Crane then drafts a ransom note to Big Dave stating he knows he's having an affair with a married woman (he does not name Doris by name) and he's demanding $10,000. At a department store party, Big Dave confides in Crane that he's been having an affair with a married woman (not necessarily Doris) and that if the news gets out, he'll lose his job and his dream of owning his own department store. Big Dave believes Tolliver is behind it and the only way to get the money would be to ask Doris to cook the books (embezzle) the get the cash.

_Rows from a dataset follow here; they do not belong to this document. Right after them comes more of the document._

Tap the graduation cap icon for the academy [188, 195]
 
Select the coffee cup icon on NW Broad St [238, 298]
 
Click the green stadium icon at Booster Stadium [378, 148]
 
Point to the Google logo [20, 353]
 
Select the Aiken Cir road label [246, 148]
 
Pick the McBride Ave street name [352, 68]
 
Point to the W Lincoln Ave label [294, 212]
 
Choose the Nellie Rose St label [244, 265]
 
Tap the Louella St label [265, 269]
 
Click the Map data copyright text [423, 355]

Big Dave has Doris embezzle and he deposits the money as the ransom note has stated. Crane picks up the money and gives it to Tolliver, signing contracts for the partnership in the Dry Cleaning business. A few evenings later, after a family wedding that left Doris passed out from drinking, Crane gets a call from Big Dave to meet him at the store. Crane uses Doris' keys and her car and meets Big Dave in his office. He discovers that Big Dave had beaten Tolliver and found out Crane was behind the ransom note. Big Dave then tries to choke Crane, but Crane slashes his throat with Big Dave's lucky knife, who drops to the floor and dies in a pool of his own blood. Not knowing what to do, Crane goes home.

The next day police arrive at the barbershop. Crane, expecting as much, all but confesses before they interrupt him to tell him his wife had been picked up for the murder. Apparently, they theorize, she killed Big Dave to cover up the embezzlement activity, for which they believe she was solely responsible. This is where the story really takes off creatively.

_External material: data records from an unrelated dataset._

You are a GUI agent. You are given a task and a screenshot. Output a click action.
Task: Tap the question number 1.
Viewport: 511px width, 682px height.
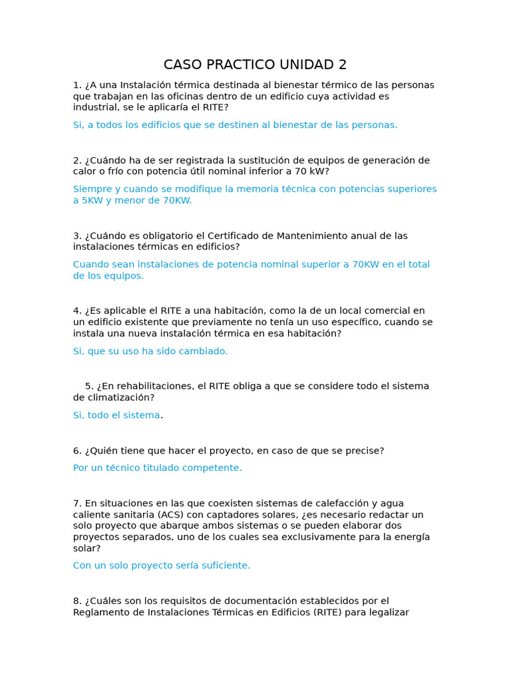coord(77,85)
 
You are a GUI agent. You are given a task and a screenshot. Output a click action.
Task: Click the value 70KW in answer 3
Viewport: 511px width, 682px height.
coord(366,264)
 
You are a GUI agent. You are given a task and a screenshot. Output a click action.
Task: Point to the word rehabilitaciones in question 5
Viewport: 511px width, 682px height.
coord(158,386)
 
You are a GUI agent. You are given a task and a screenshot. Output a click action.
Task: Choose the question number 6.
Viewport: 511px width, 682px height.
coord(77,451)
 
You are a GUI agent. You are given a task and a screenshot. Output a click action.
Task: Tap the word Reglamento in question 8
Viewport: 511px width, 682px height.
coord(100,612)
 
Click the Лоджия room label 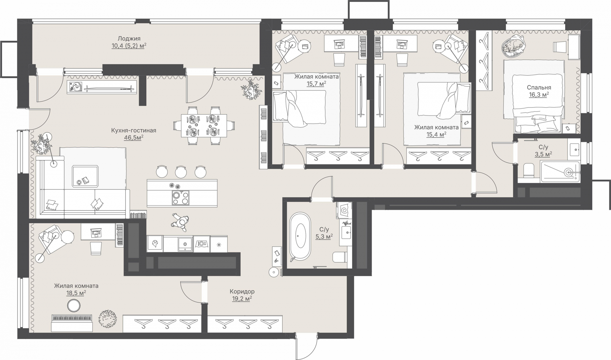[129, 39]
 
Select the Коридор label [242, 292]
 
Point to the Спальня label [539, 88]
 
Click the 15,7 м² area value [316, 84]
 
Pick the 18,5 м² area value [76, 293]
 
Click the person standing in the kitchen [180, 222]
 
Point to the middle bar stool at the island [181, 172]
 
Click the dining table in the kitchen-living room [204, 126]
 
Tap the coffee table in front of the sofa [85, 175]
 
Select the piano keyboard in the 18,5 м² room [72, 318]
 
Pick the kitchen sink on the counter [185, 244]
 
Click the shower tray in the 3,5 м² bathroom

- Crane's brother-in-law and fellow barber gets a loan against the barber shop to pay for the best attorney, played brilliantly by Tony Shalhoub.
- Ann, Big Dave's wife, stops by on the way home from Big Dave's funeral to tell Crane that, while camping a few years ago, Big Dave and Ann were abducted by aliens and that Big Dave had not been the same since.
- In a meeting at the prison with Shaloub, Doris and Crane, Crane confesses to the crime, but it's dismissed by Shalhoub as a ineffective defense ploy.
- On lonely nights Crane finds comfort at his friend's house, listening to the piano playing of his friends teen daughter.
- Tolliver has disappeared. Crane surmises he left with the money and his dreams and his reality are now hoplessly lost.
- Shalhoub hires a private eye who discovers all of Big Dave's WWII claims were false and they would use the potential revelation of that info as the motive, replacing the embezzlement motive.

Ann speaks of UFOs

- As they are about to begin the trial, Doris commits suicide by hanging herself herself.
- The brother-in-law is so distraught he no longer works, so Crane handles the barbershop to keep it out of foreclosure.
- The Medical Examiner tells Crane, in confidence, that Doris was pregnant. Crane tells him that they hadn't made love in years, which means she was having the affair.
- Crane, intent on doing something important, pays for his friends daughter to play piano for a master teacher, in the hopes that she would go on to become a great pianist.
- The teacher states the student has talent, but no heart for music.
- On the drive back the teen girl makes passes at Crane and attempts to give him a blow job, causing an accident.
- Crane awakens to find the police in his room, arresting him for the beating death of Tolliver, who was found at the bottom of a river. The contracts with his name and the money are found and are used as motive.
- Crane gets a loan on his house to pay Shalhoub for defense, but an unexpected tirade by Crane's brother-in-law's during the trial causes a mistrial.
- Unable to pay for a good attorney, the state appointed one convinces Crane to plead guilty and hope for the best.
- He is sentenced to die in the electric chair.
- He dreams of a UFO visiting him at the jail.
- He is walked down and executed.

The amazing thing about this screenplay is that every fifteen minutes or so something outrageously new is interjected. As is typical with a Coen Brothers film, these unexpected and intriguing turns spin a world that seems familiar to most of us into something oddly unique. They take the classic film noir and turn it into their own brand of black and white reality.

The script and the path the storyline travels is a prime example that anything can happen.